Parmi les nombreuses raisons d’investir en LMNP, voici les principales :

Des biens accessibles

Le statut LMNP n’est pas concerné par un quelconque zonage géographique, il est accessible à tous types de biens et s’ouvre donc à de nombreux investisseurs.

Une rentabilité attractive et nette d’impôt

Elle peut parfois atteindre 7% grâce à l’abattement de 50% ou à la déduction des charges réelles et à la possibilité d’amortissement de la valeur du logement et des meubles mais aussi grâce à la possibilité de louer à des loyers supérieurs à ceux de la location nue.

La construction de son patrimoine

L’investissement LMNP est souvent la première porte d’entrée pour les jeunes souhaitant se constituer un patrimoine immobilier. C’est également une solution appréciée par les expatriés.

L’anticipation de la retraite

Si le logement est un appartement en résidence services, vos revenus sont garantis par bail commercial que le logement soit loué ou non. Une fois le crédit payé, les loyers vous assurent une rente régulière.

Une fiscalité avantageuse

Les logements situés en résidence services permettent de récupérer la TVA sur le prix d’achat du bien.
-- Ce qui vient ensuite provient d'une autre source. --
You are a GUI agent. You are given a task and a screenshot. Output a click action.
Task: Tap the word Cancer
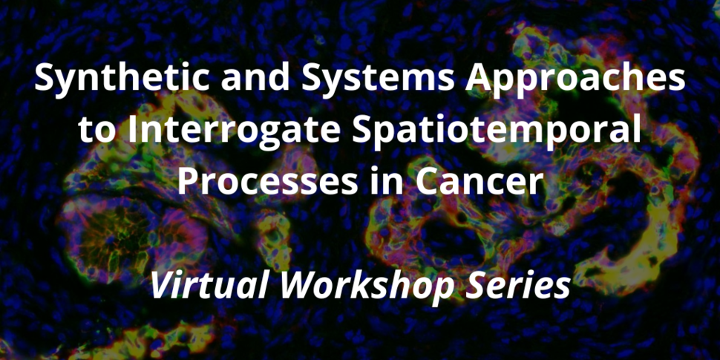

Une transmission facilitée

L’investissement en LMNP offre une solution avantageuse pour réduire les frais supportés par vos héritiers en cas de donation ou de succession. En effet, la transmission gratuite d’un bien en LMNP permet d’échapper à l’imposition sur la plus-value.

Les atouts du statut LMNP

L’investissement immobilier LMNP offre des conditions d’accès facilitées.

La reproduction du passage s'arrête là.